INFORMATION SUPPLIED -
★ ★ ★ ★ ★ ★ ★
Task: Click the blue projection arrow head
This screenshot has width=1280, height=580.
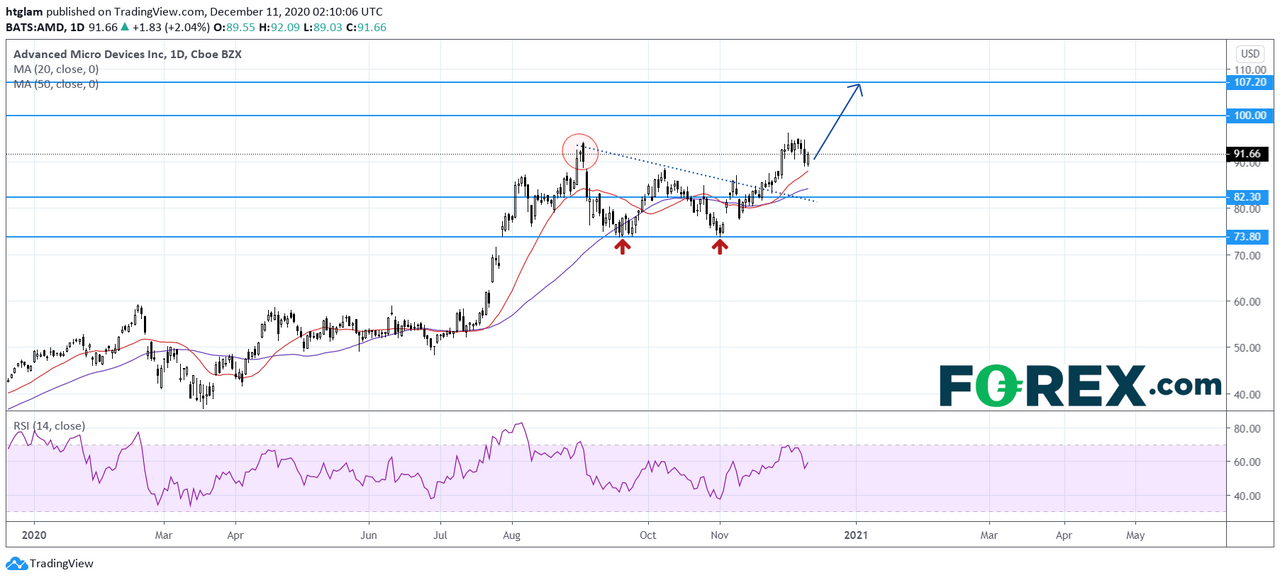Action: click(856, 89)
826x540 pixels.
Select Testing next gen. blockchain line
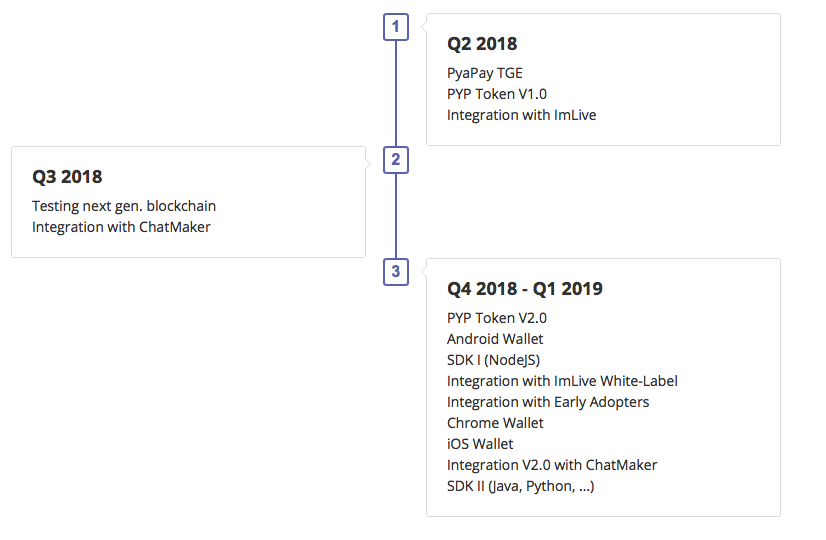pos(124,206)
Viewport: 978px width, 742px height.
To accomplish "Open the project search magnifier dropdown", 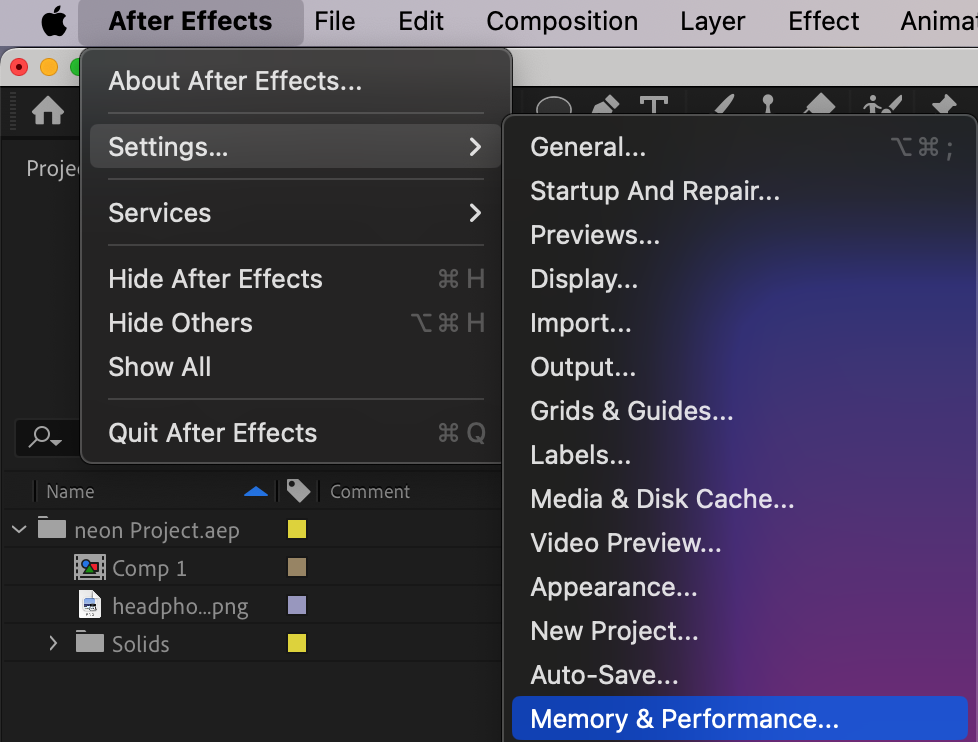I will (45, 436).
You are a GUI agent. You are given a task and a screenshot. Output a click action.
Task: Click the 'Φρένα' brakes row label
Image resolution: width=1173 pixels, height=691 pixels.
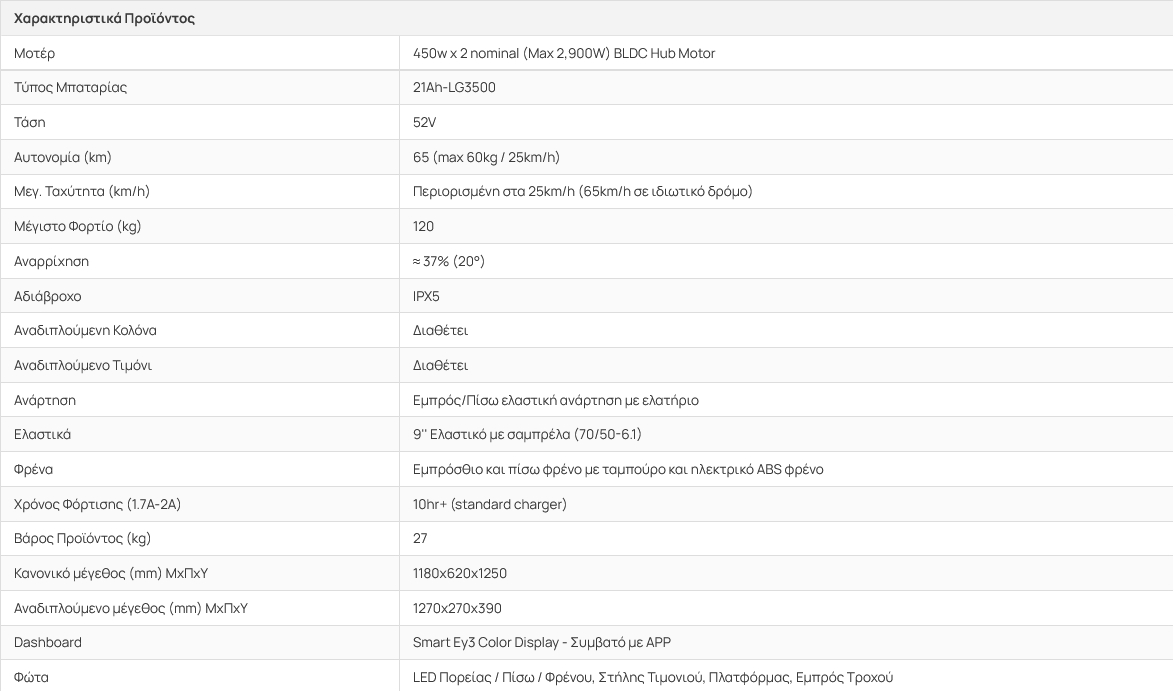[35, 469]
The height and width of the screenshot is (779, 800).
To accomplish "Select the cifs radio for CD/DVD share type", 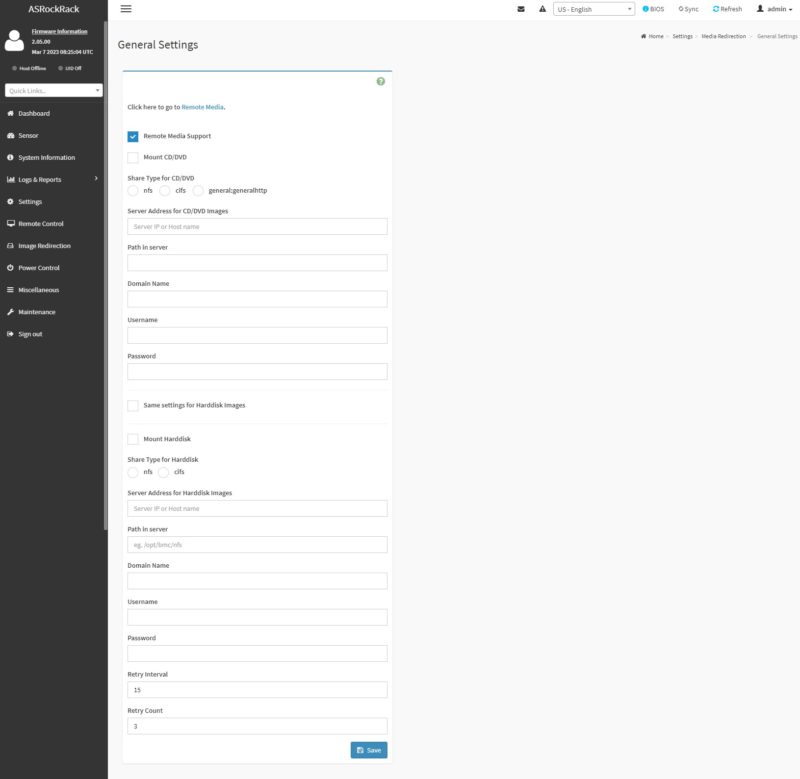I will (165, 191).
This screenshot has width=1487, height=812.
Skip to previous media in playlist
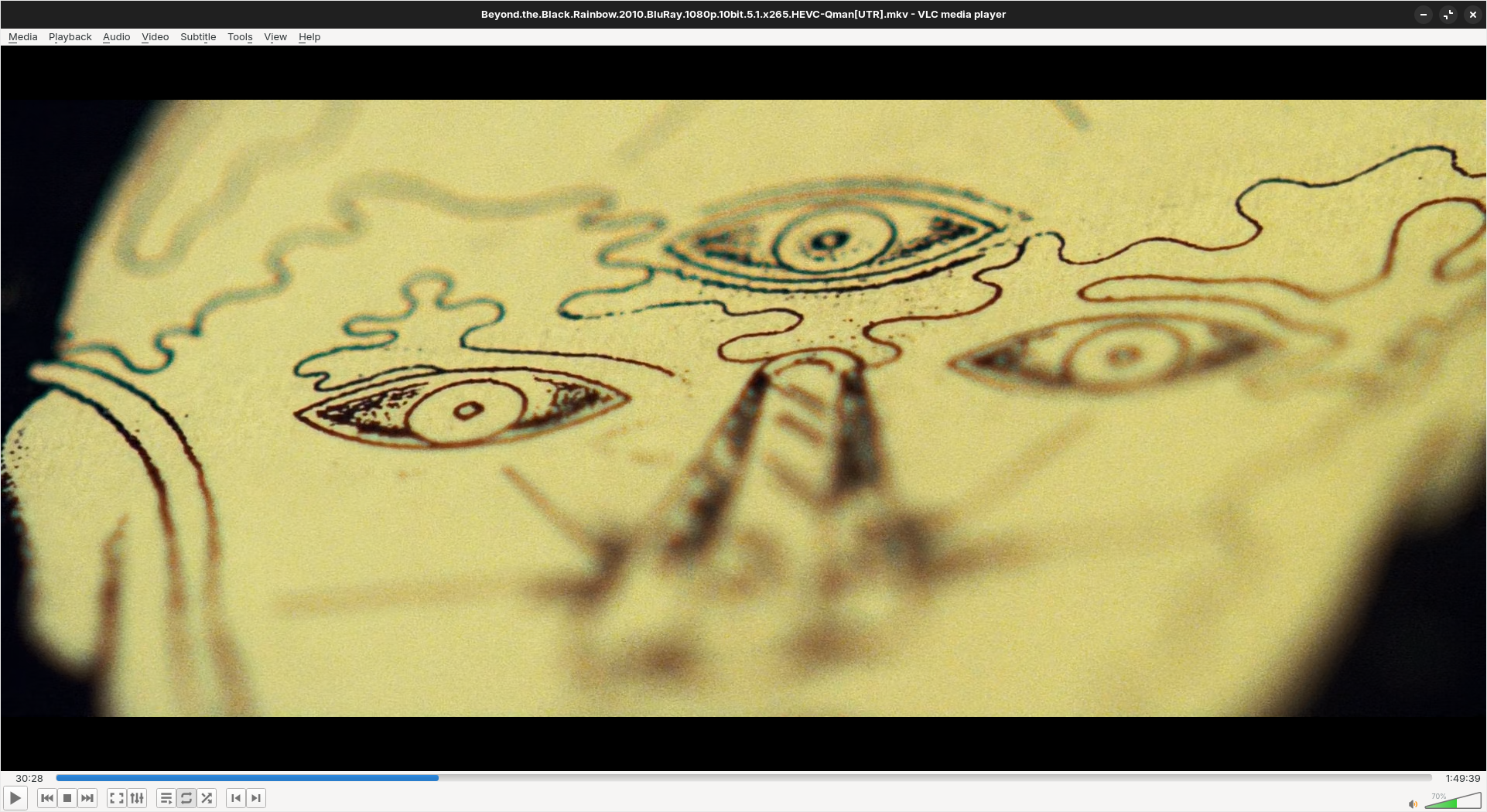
★ ★ ★ ★ ★ ★ ★
The required output is the lines from the one containing "This screenshot has width=1487, height=812." through the end of the records above, reproduced exactly, with no pictures.

ANSWER BELOW -
This screenshot has width=1487, height=812.
Skip to previous media in playlist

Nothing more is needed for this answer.